• Your objective:
Shift every coordinate in the answers by adding 35 to it, and rewrite everything from the start of the items down to the line containing "click(x=586, y=356)", both ends included. Keep all other text and numbers unchanged.

[Collected data]
+--

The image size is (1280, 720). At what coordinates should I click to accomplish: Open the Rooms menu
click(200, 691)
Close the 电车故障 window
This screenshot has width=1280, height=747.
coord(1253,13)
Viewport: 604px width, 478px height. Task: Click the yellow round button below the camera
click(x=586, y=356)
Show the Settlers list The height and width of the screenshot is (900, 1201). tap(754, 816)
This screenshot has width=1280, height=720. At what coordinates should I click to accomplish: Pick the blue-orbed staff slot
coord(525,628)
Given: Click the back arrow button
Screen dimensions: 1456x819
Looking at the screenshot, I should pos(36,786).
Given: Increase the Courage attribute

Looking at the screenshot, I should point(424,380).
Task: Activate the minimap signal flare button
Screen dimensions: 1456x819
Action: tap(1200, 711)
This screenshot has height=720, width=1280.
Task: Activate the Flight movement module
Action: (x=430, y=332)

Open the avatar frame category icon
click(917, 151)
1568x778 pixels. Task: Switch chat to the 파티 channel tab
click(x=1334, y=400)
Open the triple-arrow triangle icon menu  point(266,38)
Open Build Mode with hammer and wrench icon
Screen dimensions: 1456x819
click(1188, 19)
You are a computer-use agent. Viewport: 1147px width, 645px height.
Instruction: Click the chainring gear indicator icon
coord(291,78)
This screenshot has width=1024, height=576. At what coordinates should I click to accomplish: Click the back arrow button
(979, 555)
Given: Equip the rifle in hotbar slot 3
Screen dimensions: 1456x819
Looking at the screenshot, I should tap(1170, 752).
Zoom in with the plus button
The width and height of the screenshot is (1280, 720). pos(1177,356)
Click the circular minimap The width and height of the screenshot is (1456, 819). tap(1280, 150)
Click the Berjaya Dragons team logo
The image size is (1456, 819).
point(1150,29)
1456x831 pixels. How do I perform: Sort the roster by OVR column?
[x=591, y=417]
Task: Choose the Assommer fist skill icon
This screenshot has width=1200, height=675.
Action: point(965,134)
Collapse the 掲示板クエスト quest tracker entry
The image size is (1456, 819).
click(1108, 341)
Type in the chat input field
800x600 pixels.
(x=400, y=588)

+--

• The answer:
The image size is (1280, 720). At what coordinates should I click to accomplish: Open the Rooms menu
click(235, 726)
Close the 电车故障 window
This screenshot has width=1280, height=747.
coord(1288,48)
Viewport: 604px width, 478px height. Task: Click the yellow round button below the camera
click(x=621, y=391)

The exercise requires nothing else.